Two years in the iSchool may not have clarified for me what I want to do for the next phase of my life, but it has clarified for me what I don't want to do. I don't want to try to affect Libraries. They are what they are, and they are going to be what they are going to be. They'll be fine.

So, I start with, not a clean slate, but a slate with a question on the top: "You have, let's say, 15 years to accomplish one more thing in your life. Based on what you've done so far and knowing a lot more about your strengths and weaknesses than you did when you first chose a career as a teacher (1970) and then as a lawyer (1986), and trained carefully for each of them, and rode them where they took you, what do you want to do next?" That's the question I'm going to concentrate on answering this semester. Maybe I won't have an answer by December, but at some point I will know the answer. Then, I'll see whether there's a way to pursue that that makes a PhD in information studies make sense. I am inspired by Lance Hayden's path through all of this. His subject was one of great interest to him personally (surveillance) and he managed to find a way to look at it through an information policy/content analysis lens (discussion of red-light camera surveillance analyzed for use of metaphor).

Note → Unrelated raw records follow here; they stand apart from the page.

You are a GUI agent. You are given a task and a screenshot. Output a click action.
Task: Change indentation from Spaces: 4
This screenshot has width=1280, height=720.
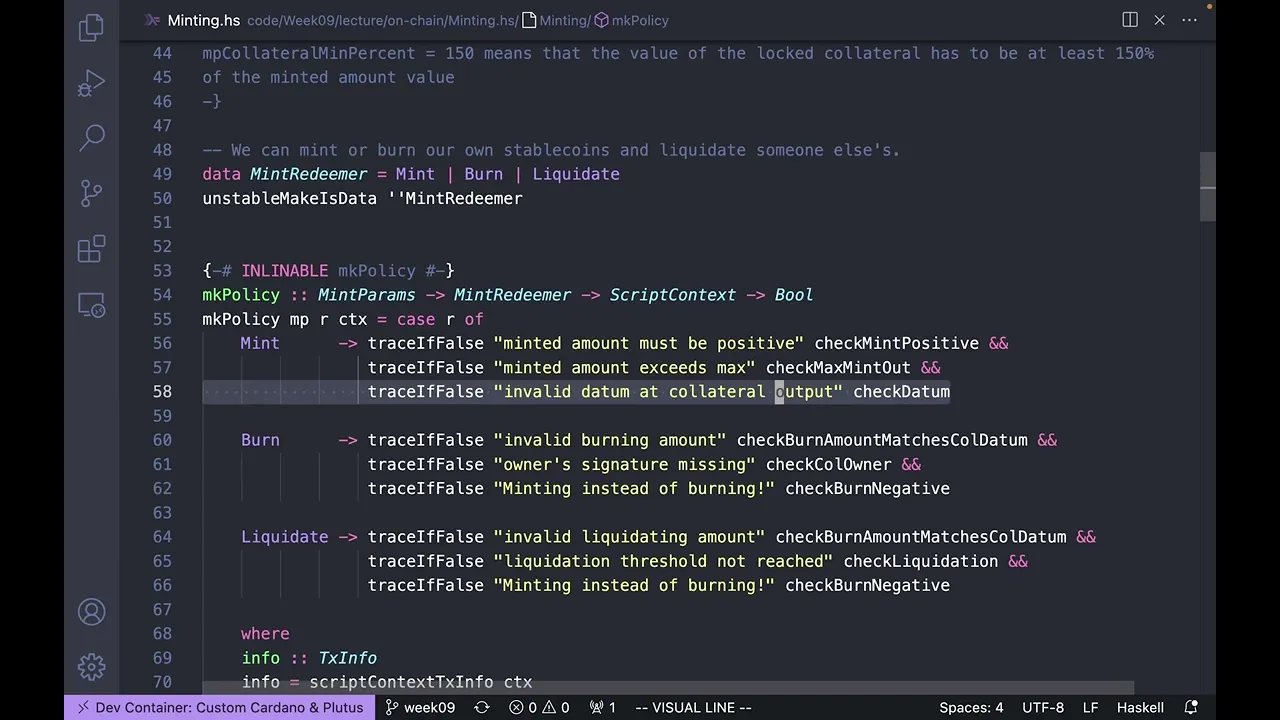970,707
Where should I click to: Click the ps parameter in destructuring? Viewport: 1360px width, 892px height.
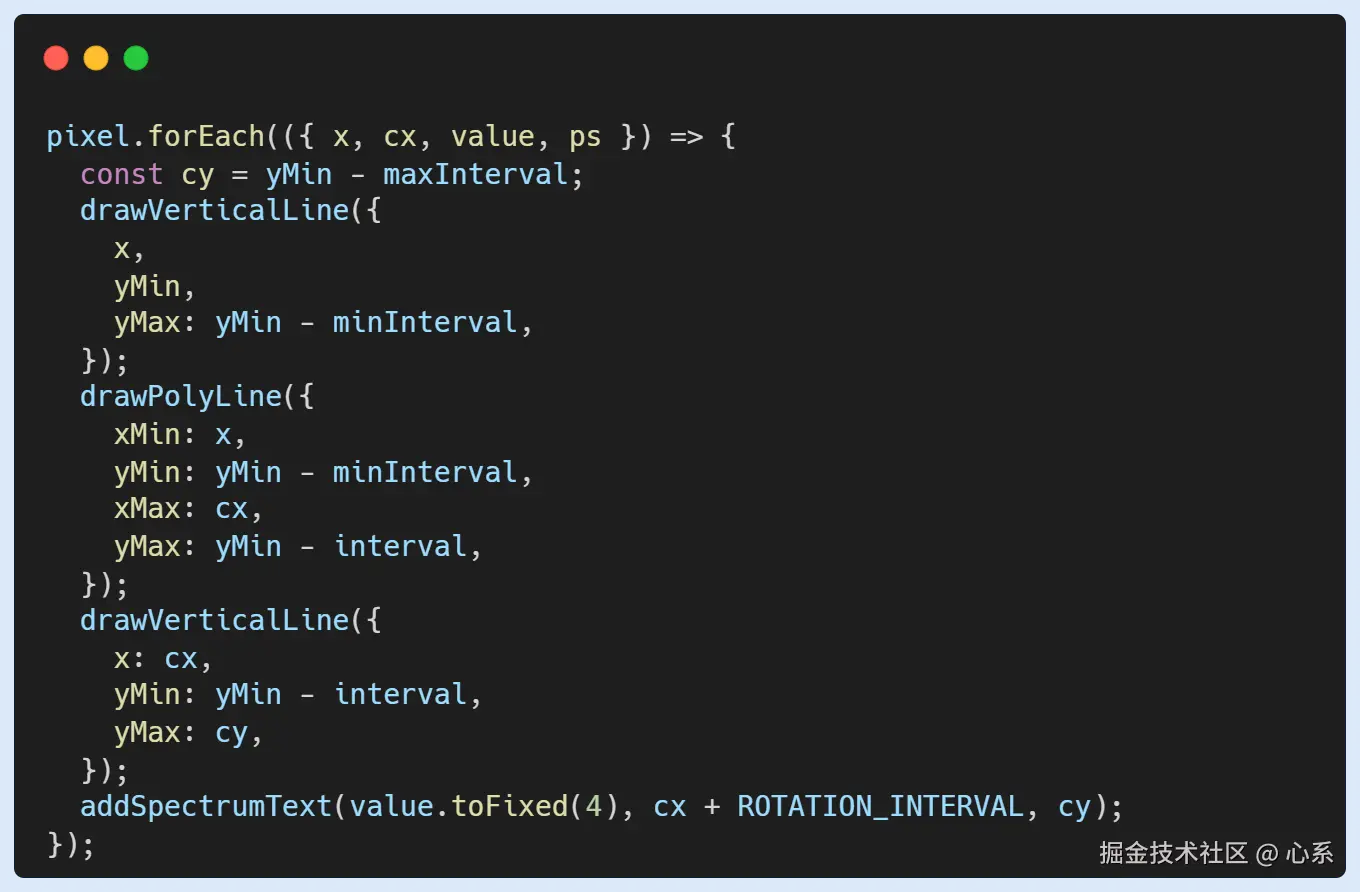(585, 137)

That's several bridges to cross down the road, however. Add to those two, the bridge of the PhD being valuable enough to me personally and to my achievement in my next career to make the bureaucratic aspects worth enduring. Lots of pieces to fit together here over the next couple of months. But I'm not in a hurry anymore. Now that I fully appreciate the gravity of what I'm deciding, I am going to take my time. I took two years off, bought a 32' full-keeled ocean-going sailboat (a Westsail) and sailed around the gulf and the carribbean to decide about what my second career would be. Two years! Why should it take me less time to figure this one out?

Ah, there's a rare butterfly hanging out in my garden today, a White Angled-Sulphur. He's been around about a week. I snapped his picture, above, a couple of days ago. I have time for this. This is the life.